Learn from Your Photography Mistakes

There are thousands of little mistakes that can wreck a potential great shot and the following is a list of the most common beginner photographer’s areas of improvement and how they can be avoided or resolved:

Placing a horizon line in the middle of your frame – this will cut your image in half and can appear jarring to look at. Unless it was your intent for creative reasons that will surely enhance the shot, place the horizon line on a third of the frame instead for a more pleasing composition. This goes the same for both horizontal and vertical lines. 

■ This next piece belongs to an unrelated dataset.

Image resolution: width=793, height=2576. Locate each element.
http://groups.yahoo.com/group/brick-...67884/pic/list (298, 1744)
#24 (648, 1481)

Cutting off the top part of a person’s head or parts of the feet – have you ever seen those snapshots where the person is standing and smiling and everything seems just right until you suddenly realize the person’s feet seem to have been cut off at the ankles in the photo? Before pressing that shutter button, first check and make sure everything that should be in the shot is included in the frame. 

Here is an example:

Forgetting to half-press the shutter release to lock in focus – when using autofocus, aim your lens at the subject and then half-press the shutter release button before taking the shot to lock in your point of focus so that it stays sharp. This is essential especially if your depth of field is shallow and you want a certain part of the subject to be in defined while the rest of the frame is blurry.

Placing a subject in front of a mirror or pane of glass then shoot using a flash – reflective surfaces will bounce back the light from your flash and cause flare and blown out highlights. This could ruin the shot beyond repair in post processing. To avoid this issue, you can position the subject against a different background or change your shooting angle so as not to include the reflective surface in your shot. You can also do without flash entirely and choose another light source instead such as window light or a lamp light. 

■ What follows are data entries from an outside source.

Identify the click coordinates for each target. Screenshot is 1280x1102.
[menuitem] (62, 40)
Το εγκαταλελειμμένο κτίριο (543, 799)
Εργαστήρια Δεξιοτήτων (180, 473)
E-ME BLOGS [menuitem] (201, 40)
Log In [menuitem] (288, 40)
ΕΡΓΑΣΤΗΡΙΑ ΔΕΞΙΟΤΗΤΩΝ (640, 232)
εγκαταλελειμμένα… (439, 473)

Shooting from too far away – another common error that budding photographers make is to shoot the subject from such a distance that it can no longer be noticed and appreciated. If your subject begins to blend in with the background, it is time to move closer if you can or use the zoom function if you cannot get any closer to your subject. Moving close to the subject not only gives it more importance, but this action also allows you to remove background distractions from the image frame area. 

Here is an example:

Placing the camera on an unstable surface – if you are in a situation where you have to let go of your camera (such as a self-portrait) and do not have a tripod on hand to keep it steady, you can be inventive and place your camera on a steady surface such as a table or the floor. BUT do not let your guard down for a second and place your camera on something that does not offer much support such as on an uneven ledge or high up on a stack of pillow, with the thought that it will only be for a few seconds. It does not take a second for your camera’s weight to shift, topple over and crack in several places.